TASK DIRECTIONS
A single figure is wanted: the count of lines below containing the string "will".

SUPPLIED INFORMATION
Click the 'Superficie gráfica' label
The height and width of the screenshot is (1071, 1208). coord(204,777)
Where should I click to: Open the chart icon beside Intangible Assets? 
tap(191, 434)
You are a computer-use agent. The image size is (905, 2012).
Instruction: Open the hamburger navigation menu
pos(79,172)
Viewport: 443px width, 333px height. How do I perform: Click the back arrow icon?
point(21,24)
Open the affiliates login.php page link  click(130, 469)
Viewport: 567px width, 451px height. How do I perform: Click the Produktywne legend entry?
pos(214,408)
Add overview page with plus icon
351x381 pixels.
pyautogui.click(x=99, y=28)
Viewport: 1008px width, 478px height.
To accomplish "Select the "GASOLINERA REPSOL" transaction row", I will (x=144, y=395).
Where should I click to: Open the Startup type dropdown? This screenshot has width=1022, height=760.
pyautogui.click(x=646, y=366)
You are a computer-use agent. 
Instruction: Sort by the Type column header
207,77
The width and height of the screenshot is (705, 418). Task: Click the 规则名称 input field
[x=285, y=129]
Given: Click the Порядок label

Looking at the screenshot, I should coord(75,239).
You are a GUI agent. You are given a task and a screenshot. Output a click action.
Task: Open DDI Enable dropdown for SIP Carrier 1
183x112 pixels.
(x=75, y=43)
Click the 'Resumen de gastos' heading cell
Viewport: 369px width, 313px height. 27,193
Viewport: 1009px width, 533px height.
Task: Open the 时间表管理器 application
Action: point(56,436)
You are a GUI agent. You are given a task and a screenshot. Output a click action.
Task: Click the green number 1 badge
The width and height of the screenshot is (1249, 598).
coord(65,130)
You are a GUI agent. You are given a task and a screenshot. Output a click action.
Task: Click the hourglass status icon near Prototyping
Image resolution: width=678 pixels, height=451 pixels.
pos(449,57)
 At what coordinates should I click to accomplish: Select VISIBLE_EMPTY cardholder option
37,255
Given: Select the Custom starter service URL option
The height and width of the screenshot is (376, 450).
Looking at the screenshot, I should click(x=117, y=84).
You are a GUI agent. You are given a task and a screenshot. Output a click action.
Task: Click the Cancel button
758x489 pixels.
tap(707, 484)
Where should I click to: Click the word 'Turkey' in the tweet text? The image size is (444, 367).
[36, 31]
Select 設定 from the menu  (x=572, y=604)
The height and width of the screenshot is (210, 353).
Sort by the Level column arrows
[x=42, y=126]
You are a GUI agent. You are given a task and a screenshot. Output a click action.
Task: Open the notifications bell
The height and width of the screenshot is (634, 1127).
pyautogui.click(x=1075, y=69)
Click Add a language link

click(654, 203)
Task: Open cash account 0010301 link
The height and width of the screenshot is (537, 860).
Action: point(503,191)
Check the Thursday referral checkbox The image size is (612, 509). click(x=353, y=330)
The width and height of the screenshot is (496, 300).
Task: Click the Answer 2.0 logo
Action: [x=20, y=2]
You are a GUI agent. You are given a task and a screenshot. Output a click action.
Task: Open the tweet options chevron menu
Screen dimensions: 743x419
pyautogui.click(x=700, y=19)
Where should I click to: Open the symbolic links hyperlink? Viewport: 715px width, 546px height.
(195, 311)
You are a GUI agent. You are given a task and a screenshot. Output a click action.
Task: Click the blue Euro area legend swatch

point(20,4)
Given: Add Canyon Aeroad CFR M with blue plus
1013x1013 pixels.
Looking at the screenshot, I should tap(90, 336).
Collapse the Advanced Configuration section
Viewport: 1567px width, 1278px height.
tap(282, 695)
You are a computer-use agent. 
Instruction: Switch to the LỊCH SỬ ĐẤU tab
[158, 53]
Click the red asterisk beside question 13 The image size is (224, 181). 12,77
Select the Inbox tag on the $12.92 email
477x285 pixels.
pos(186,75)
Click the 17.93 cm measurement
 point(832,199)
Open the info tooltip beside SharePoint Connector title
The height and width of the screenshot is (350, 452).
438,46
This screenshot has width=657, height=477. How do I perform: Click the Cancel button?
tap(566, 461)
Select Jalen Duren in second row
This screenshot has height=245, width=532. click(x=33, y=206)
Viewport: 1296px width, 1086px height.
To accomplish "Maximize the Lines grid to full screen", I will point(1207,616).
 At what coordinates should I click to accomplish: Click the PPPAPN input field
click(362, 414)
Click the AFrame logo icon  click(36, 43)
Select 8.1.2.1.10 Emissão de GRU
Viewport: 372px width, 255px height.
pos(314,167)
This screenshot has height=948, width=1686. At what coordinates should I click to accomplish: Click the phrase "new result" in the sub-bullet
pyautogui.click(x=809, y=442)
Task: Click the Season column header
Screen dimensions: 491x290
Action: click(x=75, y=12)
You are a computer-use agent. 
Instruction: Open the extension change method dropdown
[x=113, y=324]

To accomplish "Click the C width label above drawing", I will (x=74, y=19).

SOLUTION FOR THIS TASK
3